Let \(G\) be a finite group and let \(h\in H^3(BG;U(1))\). In [Commun. Math. Phys. 129, No. 2, 393–429 (1990; Zbl 0703.58011)], R. Dijkgraaf and E. Witten proposed a 3-dimensional topological quantum field theory (TQFT) in which, associated to each closed oriented 3-manifold \(M\), is its Dijkgraaf-Witten invariant \[ Z(M,h)=\frac{1}{|G|}\cdot\sum\limits_{\phi\in\hom(\pi_1(M),G)}\langle f(\phi)^\ast h,[M]\rangle, \] where \(f(\phi):M\to BG\) is a map whose homotopy class is determined by \(\phi\), and \(\langle-,-\rangle:H^3(M;U(1))\times H_3(M;\mathbb{Z})\to U(1)\) is the pairing. As in general TQFTs, \(Z(M,h)\) can be computed by a “cut-and-glue” process. This was done by H. Chen [J. Geom. Phys. 108, 38–48 (2016; Zbl 1385.57031)] when \(M\) belongs to a class of Seifert 3-manifolds.

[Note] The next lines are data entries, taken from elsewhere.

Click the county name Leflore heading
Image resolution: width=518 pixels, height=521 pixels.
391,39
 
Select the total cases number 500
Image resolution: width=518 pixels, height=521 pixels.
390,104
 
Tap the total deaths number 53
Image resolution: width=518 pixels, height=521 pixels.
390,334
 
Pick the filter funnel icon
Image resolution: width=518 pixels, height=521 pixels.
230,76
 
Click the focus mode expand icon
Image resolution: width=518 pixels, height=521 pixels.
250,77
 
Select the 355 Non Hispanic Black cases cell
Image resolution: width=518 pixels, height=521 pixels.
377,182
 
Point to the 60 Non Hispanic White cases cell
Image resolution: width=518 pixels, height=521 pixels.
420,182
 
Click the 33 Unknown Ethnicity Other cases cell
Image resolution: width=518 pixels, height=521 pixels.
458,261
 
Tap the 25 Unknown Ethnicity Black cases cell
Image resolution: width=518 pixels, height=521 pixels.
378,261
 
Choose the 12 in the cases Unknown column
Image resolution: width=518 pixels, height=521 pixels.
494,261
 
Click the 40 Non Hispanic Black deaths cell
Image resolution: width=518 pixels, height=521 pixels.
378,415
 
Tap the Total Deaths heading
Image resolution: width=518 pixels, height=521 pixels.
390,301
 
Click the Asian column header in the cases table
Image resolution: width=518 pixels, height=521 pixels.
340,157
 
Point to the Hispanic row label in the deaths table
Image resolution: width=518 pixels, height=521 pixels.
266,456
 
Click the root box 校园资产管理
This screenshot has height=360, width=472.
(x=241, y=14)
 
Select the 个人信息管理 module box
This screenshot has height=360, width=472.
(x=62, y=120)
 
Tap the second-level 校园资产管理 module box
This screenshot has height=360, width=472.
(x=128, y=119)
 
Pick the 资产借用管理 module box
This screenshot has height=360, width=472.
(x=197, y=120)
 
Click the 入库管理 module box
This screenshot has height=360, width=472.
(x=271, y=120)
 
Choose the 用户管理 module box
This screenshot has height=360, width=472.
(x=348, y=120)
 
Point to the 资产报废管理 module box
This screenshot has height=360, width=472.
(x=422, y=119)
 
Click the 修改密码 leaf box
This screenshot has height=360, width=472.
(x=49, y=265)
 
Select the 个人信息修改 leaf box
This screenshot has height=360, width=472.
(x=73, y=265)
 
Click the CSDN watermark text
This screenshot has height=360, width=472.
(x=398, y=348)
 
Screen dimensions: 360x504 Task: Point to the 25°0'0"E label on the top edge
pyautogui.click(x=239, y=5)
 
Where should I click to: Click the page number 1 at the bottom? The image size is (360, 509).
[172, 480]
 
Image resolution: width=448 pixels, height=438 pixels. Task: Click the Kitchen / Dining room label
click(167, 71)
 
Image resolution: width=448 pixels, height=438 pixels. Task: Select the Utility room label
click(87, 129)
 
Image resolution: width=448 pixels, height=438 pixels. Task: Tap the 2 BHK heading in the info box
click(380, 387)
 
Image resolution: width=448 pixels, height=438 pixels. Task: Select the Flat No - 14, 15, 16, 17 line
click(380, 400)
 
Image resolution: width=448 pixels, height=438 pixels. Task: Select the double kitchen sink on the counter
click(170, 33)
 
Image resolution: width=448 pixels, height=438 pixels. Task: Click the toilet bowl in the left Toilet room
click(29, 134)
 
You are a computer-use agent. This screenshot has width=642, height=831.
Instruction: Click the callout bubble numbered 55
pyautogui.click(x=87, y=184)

On the other hand, after all, the DW invariant is made up of the fundamental group and (co-)homology, thus it is natural to expect relations between the DW invariant and classical invariants; such relations will permit to consider the latter from a quantum topology perspective. For \(G=\mathbb{Z}_2\), [S. V. Matveev and V. G. Turaev, Dokl. Math. 91, No. 1, 9–11 (2015; Zbl 1327.57019); translation from Dokl. Akad. Nauk, Ross. Akad. Nauk 460, No. 1, 15–17 (2015)] expressed the DW invariant in terms of the Arf invariant. Based on this, the present paper gives a simple formula of \(Z(M,h)\) when \(G=\mathbb{Z}_2\) and \(M\) is a Seifert 3-manifold with orientable base, through investigating the geometric structure of \(M\).
It is reasonable to expect more relations of this kind to be revealed.